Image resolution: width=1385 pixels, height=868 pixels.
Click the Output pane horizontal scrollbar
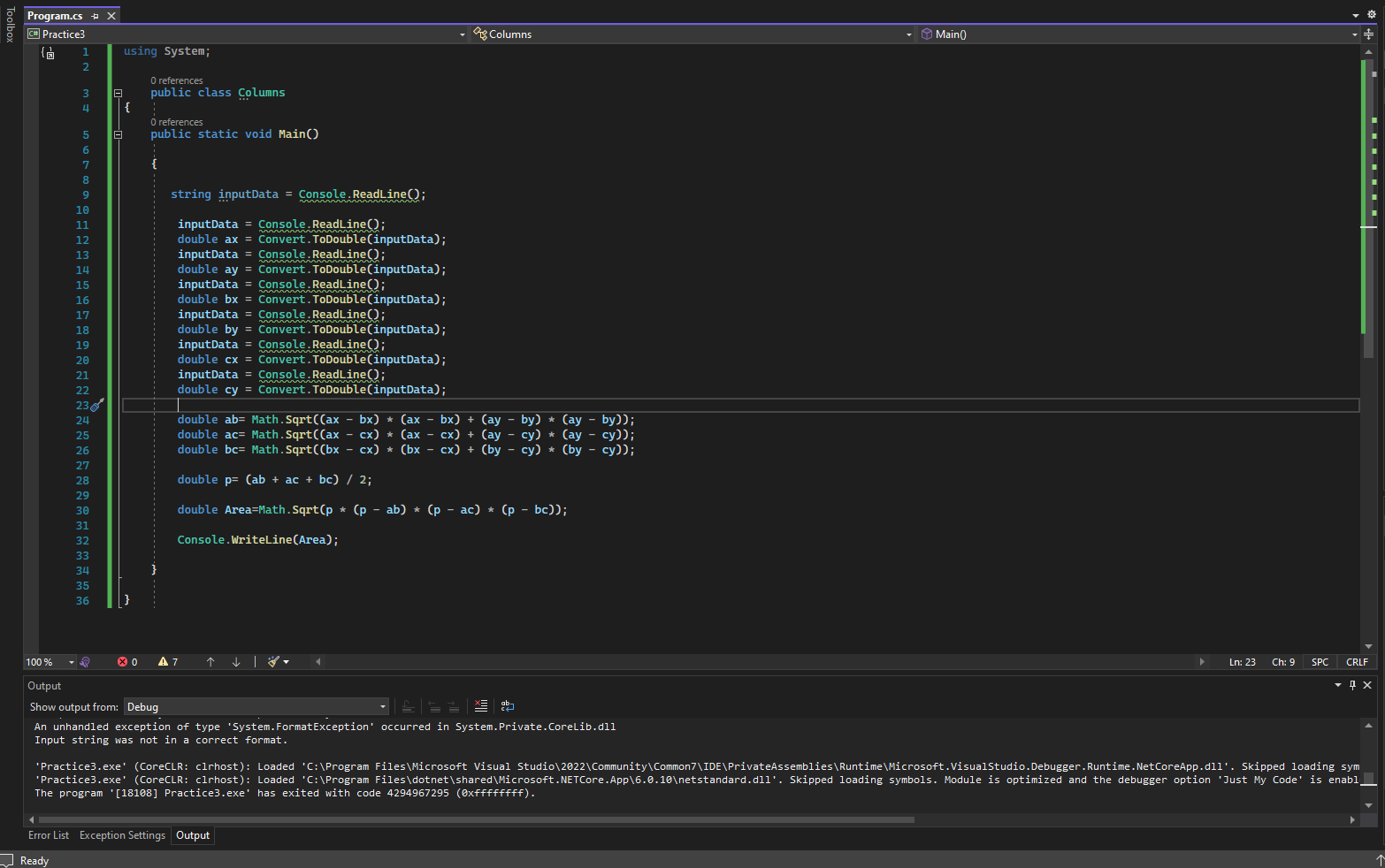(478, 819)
-=-=-=-=-
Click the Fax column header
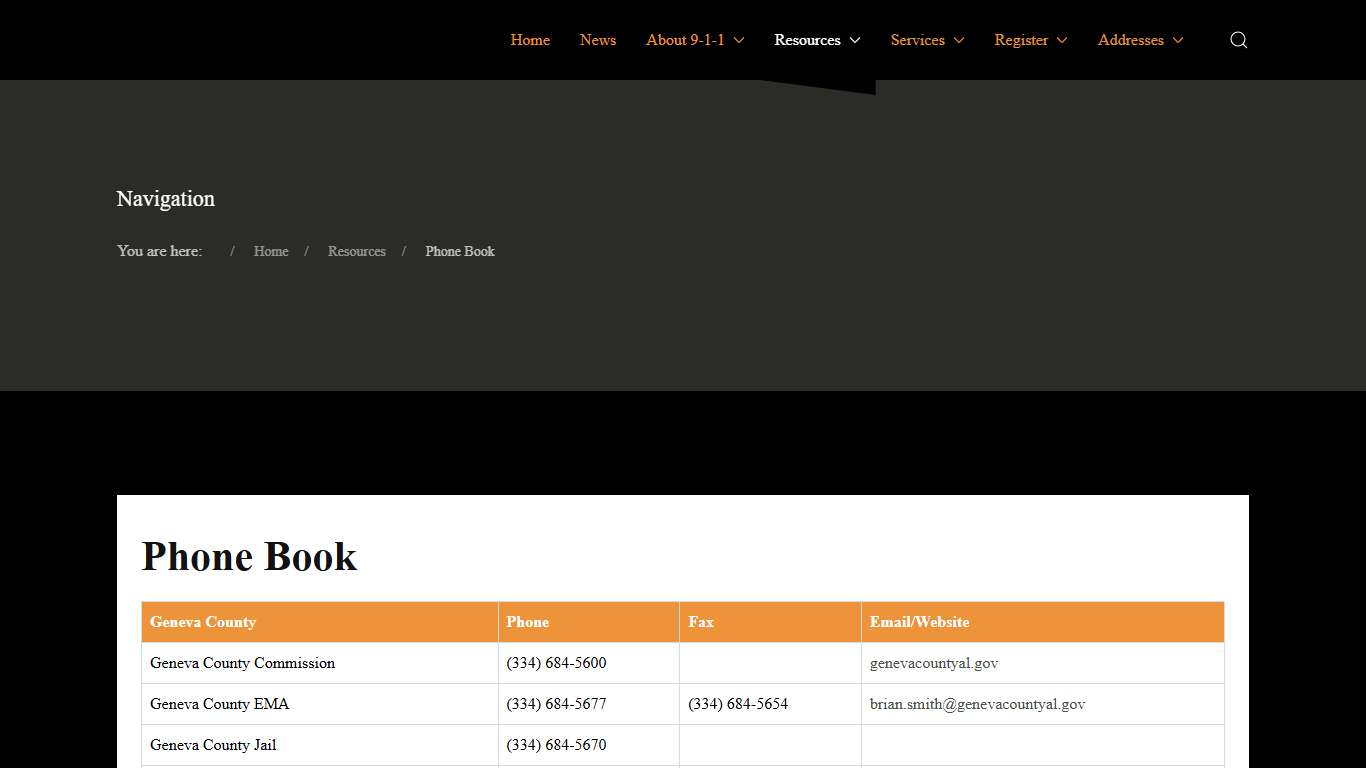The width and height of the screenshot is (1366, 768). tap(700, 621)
-=-=-=-=-
Exercise directions
How many lines of the listing contain the word "Click"? Reply with the number alone.

Worked solution
2